Paul Fromm, Director

June 28, 2013

Brian M. Levitt Chairman of the Board The Toronto-Dominion Bank P.O. Box 1 Toronto-Dominion Centre Toronto, Ontario M5K 1A2
Dear Mr. Levitt:
I write to you wearing three hats: I’m a TD customer, a shareholder,  and Director of the Canadian Association for Free Expression, Canada’s leading free speech advocate.
As a customer and shareholder, I strongly opposed to the bank supporting and helping to fund the Gay Pride events in Toronto. Supporting and promoting a tiny fringe is not in keeping with the pro-family values of the vast majority of your customers and shareholders. Whatever monies were spent promoting Gay Pride might have better been devoted to reducing banking fees for your customers or increasing shareholder dividends.

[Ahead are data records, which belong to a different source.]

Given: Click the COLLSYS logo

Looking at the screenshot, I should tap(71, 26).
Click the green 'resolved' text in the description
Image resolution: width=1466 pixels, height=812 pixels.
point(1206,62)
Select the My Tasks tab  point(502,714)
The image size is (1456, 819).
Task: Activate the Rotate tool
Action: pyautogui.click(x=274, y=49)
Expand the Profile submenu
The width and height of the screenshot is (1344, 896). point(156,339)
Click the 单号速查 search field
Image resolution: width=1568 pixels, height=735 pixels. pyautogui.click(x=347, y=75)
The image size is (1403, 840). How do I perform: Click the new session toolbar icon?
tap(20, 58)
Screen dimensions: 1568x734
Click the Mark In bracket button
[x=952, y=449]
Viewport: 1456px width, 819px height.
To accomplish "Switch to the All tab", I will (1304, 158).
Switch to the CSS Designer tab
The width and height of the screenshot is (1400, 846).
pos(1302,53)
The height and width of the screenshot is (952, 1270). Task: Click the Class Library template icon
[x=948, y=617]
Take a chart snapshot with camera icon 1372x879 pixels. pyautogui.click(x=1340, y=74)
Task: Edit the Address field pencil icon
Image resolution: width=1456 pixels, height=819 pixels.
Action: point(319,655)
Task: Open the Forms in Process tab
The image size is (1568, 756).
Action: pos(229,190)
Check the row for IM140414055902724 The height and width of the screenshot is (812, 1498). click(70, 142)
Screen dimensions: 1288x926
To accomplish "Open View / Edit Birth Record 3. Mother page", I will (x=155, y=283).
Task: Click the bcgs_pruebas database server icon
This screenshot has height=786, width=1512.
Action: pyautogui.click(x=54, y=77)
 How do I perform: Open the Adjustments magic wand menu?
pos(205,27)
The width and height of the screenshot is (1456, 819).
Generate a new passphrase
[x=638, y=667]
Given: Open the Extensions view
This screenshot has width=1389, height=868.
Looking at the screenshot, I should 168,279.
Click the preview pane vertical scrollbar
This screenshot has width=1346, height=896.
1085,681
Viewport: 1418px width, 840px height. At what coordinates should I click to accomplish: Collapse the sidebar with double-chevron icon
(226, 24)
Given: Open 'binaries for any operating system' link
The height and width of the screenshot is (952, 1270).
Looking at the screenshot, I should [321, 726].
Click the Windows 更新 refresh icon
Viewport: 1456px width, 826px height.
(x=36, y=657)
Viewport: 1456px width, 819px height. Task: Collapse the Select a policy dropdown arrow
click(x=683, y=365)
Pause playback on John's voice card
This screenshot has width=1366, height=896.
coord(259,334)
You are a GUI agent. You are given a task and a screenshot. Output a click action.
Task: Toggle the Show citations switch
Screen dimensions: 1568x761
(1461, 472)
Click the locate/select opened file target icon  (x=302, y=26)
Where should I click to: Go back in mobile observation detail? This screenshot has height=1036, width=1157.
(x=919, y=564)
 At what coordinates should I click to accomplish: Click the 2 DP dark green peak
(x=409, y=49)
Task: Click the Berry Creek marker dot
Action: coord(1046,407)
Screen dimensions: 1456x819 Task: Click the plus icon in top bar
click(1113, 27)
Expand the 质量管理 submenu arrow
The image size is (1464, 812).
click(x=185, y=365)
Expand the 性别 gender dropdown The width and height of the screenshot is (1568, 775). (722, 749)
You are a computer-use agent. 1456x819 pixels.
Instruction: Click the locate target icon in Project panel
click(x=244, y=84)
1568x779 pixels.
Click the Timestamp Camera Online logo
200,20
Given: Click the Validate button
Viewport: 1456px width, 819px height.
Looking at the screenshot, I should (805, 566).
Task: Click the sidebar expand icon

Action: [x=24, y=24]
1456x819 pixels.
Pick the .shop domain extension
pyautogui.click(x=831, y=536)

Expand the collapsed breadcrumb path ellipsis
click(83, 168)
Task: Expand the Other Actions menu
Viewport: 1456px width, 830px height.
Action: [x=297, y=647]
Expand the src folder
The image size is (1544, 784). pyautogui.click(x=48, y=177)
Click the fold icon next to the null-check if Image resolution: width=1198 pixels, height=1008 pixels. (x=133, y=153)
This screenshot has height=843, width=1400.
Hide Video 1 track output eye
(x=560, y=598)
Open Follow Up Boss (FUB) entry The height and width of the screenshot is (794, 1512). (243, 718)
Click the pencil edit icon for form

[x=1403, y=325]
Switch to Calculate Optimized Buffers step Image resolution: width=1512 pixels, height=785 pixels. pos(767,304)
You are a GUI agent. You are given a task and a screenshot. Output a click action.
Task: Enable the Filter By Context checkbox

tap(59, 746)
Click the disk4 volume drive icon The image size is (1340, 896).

That being said, as a free speech advocate, I must protest your treatment of one Daytona Bitch hired as TD’s Pride drag queen to perform in the Gay Pride Week. She was summarily fired for impersonating a Black television personality.
A drag queen usually is a man dressing up as a woman, and acting exceedingly feminine, with voice, gestures and often imitating in an exaggerated manner female foibles, including bitchiness. Now, isn’t that, to some degree insulting and offensive to women in general? Apparently not. So, Dayton Bitch’s real sin was not impersonating a woman, but putting on some makeup and impersonating Miss Cleo, a Black personality from 15 years ago. For that, TD fired her for acting  contrary to “TD’s ‘longstanding commitment to diversity.'” Now, being a drag queen is pretty “diverse.” It’s hard to see how impersonating a Black woman offends  “diversity.”
The firing of Daytona Bitch is political correctness taken to the absurd. We call on TD to pay the salary coming to this person and $5,000 compensation for the public humiliation of being fired in the middle of the Gay Pride events.